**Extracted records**
____
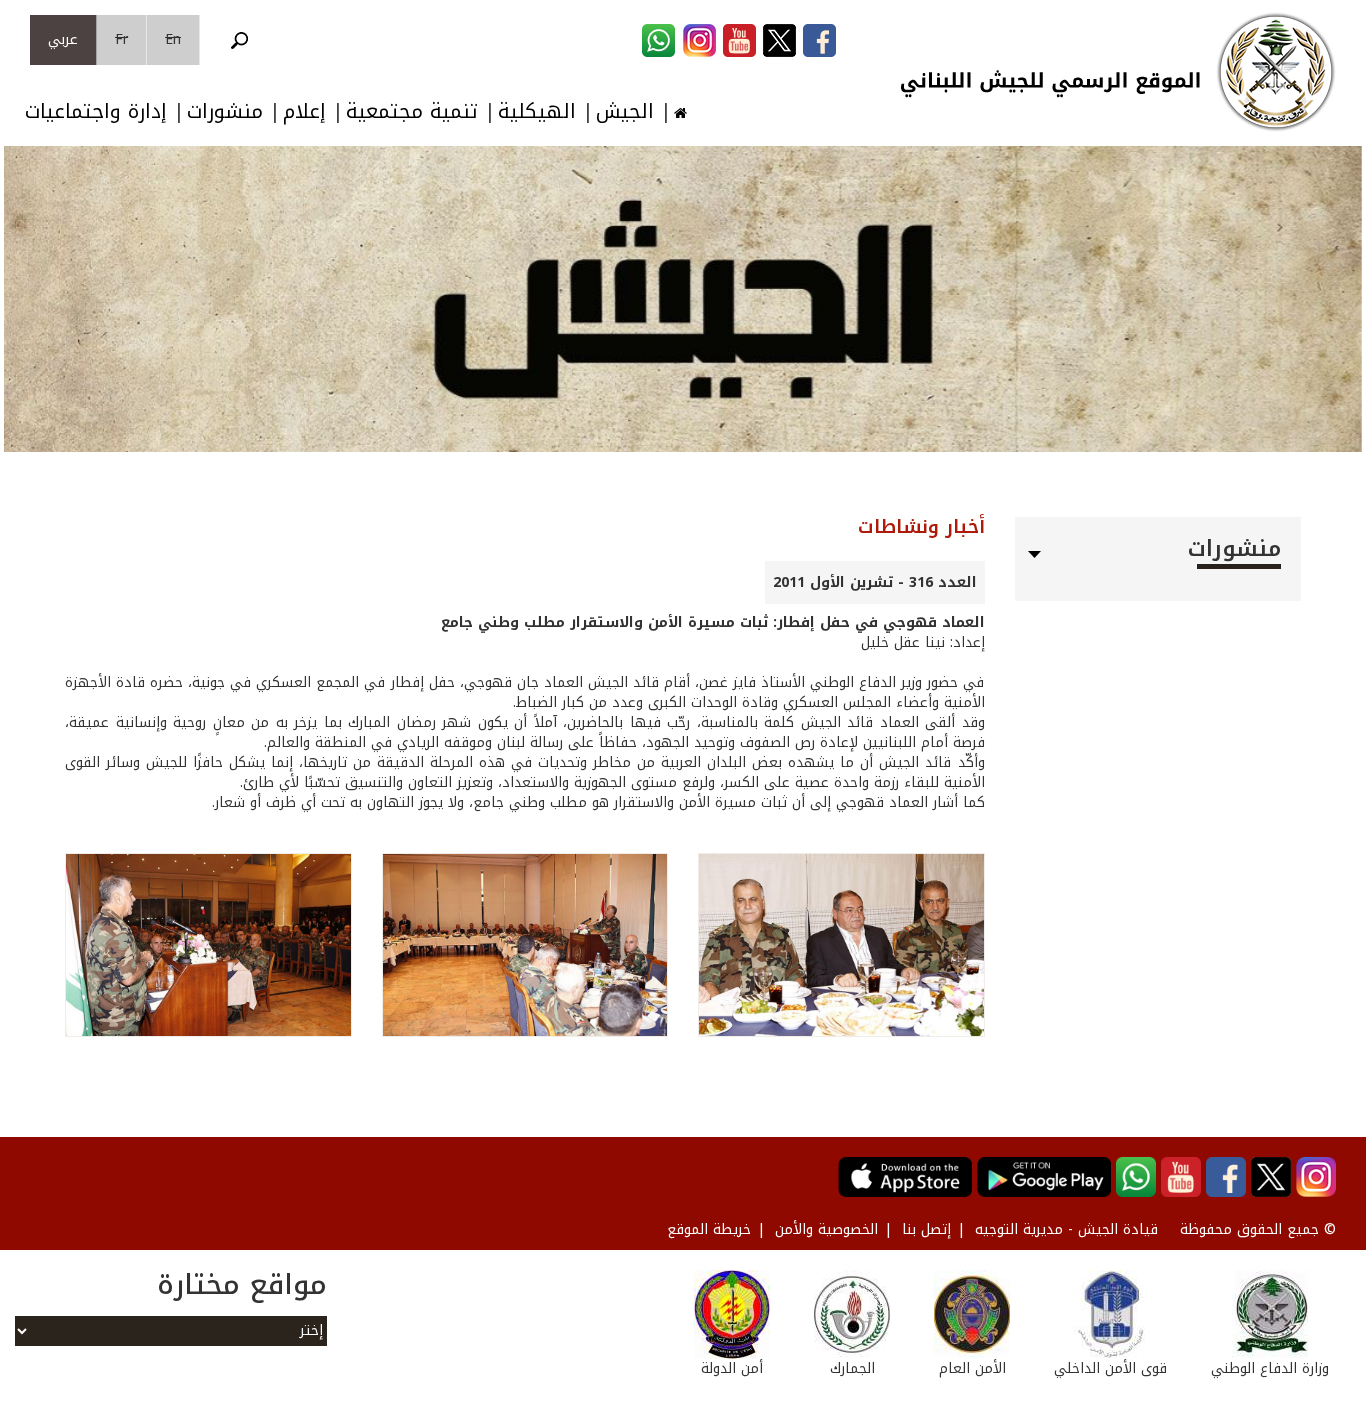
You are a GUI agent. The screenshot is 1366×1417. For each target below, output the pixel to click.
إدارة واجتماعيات (96, 111)
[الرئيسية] (1276, 72)
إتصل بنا (926, 1229)
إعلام (304, 111)
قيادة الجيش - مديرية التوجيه (1066, 1229)
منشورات (225, 111)
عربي (63, 39)
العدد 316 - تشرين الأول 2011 (875, 582)
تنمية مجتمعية (412, 111)
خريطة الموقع (709, 1229)
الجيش (625, 111)
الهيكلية (537, 111)
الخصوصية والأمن (826, 1229)
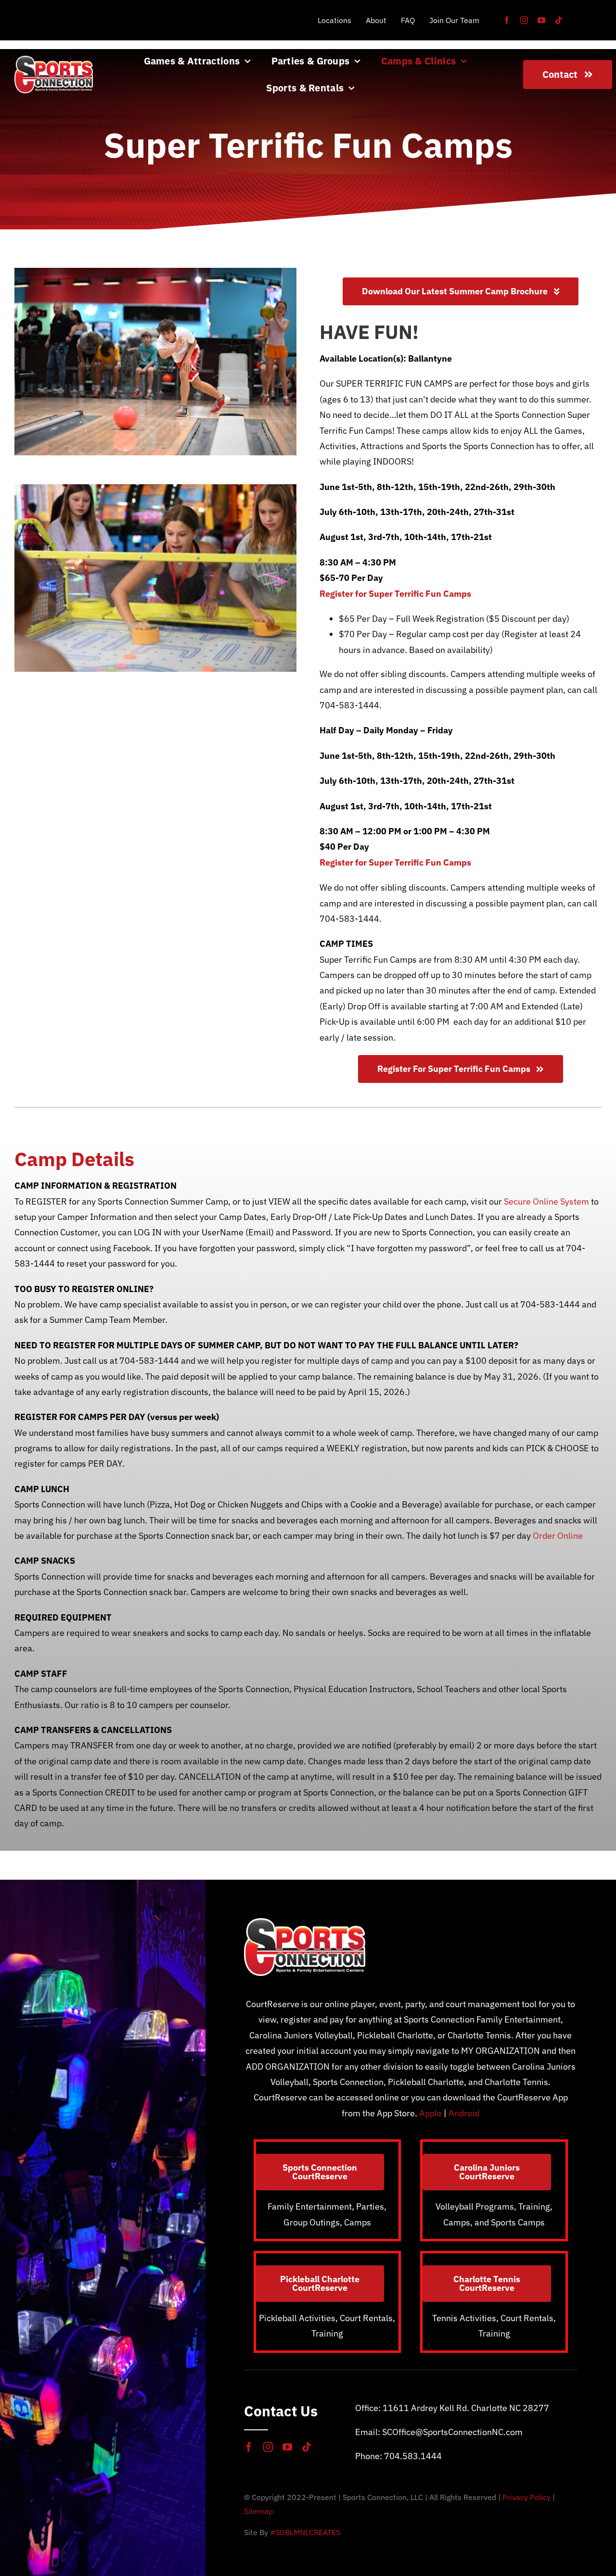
____
**Exercise brief**
Restate the data exactly, though only from the line that contains "العدد 316 - تشرين الأول 2011 (875, 582)" through its last line, both ends included and with the pictures left out.

**Solution to the problem**
العدد 316 - تشرين الأول 2011 (875, 582)
تنمية مجتمعية (412, 111)
خريطة الموقع (709, 1229)
الجيش (625, 111)
الهيكلية (537, 111)
الخصوصية والأمن (826, 1229)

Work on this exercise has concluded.